→ **To do**
Print, in exact form, the lines below from the one containing "Click the 4 permissions label" through the one containing "Given: Open the Alto", and omit all others.

Content starts

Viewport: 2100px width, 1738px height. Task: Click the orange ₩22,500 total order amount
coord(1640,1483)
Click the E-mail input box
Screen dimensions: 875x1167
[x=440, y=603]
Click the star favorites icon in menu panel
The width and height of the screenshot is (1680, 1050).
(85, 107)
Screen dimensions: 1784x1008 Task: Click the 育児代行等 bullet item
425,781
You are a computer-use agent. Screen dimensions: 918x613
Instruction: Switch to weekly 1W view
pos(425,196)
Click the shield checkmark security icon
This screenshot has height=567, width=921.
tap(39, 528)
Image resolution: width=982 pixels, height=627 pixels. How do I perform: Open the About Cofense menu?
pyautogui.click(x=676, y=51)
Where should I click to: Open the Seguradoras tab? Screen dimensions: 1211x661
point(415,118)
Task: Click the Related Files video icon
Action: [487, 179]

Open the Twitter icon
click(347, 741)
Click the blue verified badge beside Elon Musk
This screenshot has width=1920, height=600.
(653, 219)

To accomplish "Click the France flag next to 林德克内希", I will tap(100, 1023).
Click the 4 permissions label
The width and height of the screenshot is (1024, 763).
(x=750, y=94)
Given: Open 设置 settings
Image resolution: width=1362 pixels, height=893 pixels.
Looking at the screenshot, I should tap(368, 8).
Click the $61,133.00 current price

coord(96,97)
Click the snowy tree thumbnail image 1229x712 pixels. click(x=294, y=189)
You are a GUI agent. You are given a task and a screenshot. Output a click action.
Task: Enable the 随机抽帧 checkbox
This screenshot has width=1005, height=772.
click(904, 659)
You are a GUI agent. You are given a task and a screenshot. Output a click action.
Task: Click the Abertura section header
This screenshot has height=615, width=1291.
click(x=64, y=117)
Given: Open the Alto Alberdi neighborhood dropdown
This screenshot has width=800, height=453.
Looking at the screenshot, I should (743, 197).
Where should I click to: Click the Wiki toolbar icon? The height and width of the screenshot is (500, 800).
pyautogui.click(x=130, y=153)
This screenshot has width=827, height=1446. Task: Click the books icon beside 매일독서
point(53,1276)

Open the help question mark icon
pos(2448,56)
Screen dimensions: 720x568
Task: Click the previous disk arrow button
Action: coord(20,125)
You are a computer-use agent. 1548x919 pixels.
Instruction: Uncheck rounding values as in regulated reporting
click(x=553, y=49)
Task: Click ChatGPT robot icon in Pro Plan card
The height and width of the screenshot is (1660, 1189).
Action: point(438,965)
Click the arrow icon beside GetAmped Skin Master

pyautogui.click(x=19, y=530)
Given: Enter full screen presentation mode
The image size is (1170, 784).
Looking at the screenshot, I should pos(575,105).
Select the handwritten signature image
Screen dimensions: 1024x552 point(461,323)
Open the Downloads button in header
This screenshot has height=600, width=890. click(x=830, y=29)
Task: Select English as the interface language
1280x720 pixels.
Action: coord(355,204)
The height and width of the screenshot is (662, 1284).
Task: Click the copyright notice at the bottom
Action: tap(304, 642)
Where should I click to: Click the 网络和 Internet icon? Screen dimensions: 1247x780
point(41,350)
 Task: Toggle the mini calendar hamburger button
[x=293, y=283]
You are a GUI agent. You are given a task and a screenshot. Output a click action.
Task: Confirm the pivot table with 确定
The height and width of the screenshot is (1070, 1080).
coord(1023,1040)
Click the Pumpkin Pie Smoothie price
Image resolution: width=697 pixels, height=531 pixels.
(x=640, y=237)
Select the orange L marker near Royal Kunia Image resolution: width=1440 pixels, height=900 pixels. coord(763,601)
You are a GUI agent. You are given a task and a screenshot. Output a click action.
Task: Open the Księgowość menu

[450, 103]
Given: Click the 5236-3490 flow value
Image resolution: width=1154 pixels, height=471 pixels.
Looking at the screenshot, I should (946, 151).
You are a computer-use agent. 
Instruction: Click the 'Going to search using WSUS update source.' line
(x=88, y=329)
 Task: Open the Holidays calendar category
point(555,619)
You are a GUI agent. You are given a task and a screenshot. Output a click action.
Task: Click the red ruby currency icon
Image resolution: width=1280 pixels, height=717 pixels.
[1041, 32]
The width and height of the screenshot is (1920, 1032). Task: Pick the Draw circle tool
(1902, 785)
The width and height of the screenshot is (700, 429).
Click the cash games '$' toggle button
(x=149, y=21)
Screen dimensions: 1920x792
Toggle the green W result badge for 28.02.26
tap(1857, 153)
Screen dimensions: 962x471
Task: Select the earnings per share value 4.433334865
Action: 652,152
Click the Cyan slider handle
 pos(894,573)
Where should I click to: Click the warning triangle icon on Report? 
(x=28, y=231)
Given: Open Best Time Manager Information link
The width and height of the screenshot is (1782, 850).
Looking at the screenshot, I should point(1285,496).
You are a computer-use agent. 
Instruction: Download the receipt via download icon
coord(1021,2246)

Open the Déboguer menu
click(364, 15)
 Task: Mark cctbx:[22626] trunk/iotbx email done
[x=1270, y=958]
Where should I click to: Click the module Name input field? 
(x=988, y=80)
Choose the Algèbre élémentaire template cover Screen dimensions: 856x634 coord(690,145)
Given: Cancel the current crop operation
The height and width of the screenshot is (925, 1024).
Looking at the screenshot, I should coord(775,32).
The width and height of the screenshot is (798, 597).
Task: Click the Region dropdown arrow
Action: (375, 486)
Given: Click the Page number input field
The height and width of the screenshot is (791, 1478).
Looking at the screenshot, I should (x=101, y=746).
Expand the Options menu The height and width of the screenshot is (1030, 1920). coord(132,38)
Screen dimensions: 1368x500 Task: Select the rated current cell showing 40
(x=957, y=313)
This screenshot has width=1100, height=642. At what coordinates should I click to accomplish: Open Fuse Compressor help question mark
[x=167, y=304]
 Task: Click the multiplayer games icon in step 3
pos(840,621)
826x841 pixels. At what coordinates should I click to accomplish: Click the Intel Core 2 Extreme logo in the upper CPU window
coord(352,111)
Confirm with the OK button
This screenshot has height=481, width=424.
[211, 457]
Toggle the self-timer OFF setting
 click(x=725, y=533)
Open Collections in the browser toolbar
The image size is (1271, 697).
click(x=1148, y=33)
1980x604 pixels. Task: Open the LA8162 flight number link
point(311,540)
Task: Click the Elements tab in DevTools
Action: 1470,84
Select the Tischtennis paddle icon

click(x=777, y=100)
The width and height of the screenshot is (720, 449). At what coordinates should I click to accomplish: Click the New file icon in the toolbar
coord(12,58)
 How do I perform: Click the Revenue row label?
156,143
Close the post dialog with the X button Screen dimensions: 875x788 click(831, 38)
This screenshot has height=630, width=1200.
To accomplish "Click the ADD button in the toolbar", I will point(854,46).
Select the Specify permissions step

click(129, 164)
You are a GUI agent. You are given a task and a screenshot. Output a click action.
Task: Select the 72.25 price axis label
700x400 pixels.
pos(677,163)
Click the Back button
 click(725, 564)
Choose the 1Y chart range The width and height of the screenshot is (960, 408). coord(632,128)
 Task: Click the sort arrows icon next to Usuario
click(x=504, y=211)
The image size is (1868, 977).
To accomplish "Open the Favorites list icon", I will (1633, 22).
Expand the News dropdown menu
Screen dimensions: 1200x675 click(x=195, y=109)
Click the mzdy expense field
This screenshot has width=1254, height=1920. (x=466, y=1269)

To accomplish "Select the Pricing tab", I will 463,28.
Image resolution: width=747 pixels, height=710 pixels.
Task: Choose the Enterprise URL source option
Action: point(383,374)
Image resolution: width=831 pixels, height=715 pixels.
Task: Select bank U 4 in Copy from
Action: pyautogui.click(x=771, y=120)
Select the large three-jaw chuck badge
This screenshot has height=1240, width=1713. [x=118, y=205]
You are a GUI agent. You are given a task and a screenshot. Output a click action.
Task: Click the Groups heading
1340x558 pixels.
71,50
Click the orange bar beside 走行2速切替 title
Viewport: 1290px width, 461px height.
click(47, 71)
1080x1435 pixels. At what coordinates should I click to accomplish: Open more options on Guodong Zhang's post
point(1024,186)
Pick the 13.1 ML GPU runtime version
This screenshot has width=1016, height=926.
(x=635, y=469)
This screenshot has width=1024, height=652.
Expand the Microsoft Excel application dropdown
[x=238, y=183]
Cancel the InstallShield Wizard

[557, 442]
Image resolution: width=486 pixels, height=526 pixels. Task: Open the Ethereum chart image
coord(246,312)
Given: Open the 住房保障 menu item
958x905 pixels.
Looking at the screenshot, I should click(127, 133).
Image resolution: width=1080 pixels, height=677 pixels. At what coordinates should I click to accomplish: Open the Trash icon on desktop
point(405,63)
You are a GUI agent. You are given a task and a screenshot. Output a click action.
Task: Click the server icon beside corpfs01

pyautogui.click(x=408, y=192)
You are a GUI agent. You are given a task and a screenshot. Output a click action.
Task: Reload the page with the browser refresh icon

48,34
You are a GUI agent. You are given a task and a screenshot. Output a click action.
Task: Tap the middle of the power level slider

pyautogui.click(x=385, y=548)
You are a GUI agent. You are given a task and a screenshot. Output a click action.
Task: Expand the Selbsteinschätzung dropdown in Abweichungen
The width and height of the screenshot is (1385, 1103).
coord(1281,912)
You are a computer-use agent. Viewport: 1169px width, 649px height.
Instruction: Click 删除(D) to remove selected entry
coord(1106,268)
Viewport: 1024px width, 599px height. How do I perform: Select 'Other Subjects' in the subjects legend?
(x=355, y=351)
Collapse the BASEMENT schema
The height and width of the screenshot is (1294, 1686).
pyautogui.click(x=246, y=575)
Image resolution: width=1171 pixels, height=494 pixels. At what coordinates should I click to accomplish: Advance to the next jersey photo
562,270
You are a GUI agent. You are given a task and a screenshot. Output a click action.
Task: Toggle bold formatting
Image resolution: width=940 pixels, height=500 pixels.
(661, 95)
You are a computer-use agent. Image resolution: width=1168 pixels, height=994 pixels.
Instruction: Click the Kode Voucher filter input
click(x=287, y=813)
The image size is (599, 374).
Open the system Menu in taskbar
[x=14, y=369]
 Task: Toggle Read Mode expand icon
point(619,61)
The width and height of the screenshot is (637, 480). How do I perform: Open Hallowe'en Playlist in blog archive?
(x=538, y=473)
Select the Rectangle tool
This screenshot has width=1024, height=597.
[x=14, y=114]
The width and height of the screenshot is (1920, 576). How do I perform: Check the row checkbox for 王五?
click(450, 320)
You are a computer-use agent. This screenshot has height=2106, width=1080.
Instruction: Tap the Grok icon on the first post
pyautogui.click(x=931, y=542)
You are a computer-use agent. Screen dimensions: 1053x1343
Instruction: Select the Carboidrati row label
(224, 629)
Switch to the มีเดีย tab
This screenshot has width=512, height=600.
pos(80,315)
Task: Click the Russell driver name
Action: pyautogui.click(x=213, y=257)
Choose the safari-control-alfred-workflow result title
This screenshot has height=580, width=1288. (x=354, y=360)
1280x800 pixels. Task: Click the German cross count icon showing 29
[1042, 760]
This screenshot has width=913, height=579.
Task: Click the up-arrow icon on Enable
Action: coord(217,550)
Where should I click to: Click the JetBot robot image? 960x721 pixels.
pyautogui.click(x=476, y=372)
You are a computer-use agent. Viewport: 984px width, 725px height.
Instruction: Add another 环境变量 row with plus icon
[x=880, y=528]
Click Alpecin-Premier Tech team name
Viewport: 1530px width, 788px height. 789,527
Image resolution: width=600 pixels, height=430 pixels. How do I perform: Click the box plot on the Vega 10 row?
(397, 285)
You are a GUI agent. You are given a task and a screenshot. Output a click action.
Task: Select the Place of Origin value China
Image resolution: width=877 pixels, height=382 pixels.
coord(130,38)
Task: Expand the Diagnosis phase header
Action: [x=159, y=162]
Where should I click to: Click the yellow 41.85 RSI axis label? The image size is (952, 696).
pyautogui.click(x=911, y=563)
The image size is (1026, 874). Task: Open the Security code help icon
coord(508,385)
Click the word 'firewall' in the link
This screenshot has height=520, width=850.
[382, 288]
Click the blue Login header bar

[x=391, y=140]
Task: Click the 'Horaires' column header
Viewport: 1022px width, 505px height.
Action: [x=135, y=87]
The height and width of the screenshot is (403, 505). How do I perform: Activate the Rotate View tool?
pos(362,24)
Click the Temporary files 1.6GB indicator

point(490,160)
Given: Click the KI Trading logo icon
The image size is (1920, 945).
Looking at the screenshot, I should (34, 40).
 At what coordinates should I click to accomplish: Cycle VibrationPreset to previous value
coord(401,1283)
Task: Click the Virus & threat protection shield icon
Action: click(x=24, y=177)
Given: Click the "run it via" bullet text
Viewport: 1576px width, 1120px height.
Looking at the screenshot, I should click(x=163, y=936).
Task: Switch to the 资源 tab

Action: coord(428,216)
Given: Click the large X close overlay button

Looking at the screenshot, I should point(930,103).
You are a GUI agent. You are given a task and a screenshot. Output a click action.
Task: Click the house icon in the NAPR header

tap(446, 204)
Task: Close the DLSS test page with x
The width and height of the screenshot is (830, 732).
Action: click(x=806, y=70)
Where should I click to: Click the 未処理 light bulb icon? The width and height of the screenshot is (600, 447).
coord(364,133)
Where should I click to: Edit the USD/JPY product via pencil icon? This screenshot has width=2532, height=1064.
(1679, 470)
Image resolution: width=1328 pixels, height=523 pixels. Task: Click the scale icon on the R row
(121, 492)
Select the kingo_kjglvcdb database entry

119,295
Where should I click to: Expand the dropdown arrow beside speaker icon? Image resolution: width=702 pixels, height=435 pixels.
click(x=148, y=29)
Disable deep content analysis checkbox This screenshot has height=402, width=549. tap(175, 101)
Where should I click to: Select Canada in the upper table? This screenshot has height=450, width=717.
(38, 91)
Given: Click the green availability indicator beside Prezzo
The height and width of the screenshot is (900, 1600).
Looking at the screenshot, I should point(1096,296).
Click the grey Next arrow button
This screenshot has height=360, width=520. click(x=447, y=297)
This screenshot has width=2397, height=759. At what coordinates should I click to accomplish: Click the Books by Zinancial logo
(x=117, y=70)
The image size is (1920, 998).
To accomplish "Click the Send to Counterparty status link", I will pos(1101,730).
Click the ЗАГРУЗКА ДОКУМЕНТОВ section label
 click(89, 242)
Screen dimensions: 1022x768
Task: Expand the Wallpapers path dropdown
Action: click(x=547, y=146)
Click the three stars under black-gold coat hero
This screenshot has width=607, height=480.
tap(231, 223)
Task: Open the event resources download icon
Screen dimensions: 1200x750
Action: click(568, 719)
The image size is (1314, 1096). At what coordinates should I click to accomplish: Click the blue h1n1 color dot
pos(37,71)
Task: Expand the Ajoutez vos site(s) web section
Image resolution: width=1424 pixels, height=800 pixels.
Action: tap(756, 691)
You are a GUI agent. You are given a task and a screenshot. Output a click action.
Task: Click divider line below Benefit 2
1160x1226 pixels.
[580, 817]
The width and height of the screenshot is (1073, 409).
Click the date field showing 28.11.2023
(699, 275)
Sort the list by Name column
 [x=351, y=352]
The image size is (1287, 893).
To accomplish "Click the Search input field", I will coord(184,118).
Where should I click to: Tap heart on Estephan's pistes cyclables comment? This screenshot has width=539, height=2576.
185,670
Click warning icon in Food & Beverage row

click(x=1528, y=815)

Content ends

→ **Solution below**
Click the 4 permissions label
The width and height of the screenshot is (1024, 763).
(x=750, y=94)
Given: Open 设置 settings
Image resolution: width=1362 pixels, height=893 pixels.
Looking at the screenshot, I should tap(368, 8).
Click the $61,133.00 current price

coord(96,97)
Click the snowy tree thumbnail image 1229x712 pixels. click(x=294, y=189)
You are a GUI agent. You are given a task and a screenshot. Output a click action.
Task: Enable the 随机抽帧 checkbox
This screenshot has width=1005, height=772.
click(904, 659)
You are a GUI agent. You are given a task and a screenshot. Output a click action.
Task: Click the Abertura section header
This screenshot has height=615, width=1291.
click(x=64, y=117)
Given: Open the Alto Alberdi neighborhood dropdown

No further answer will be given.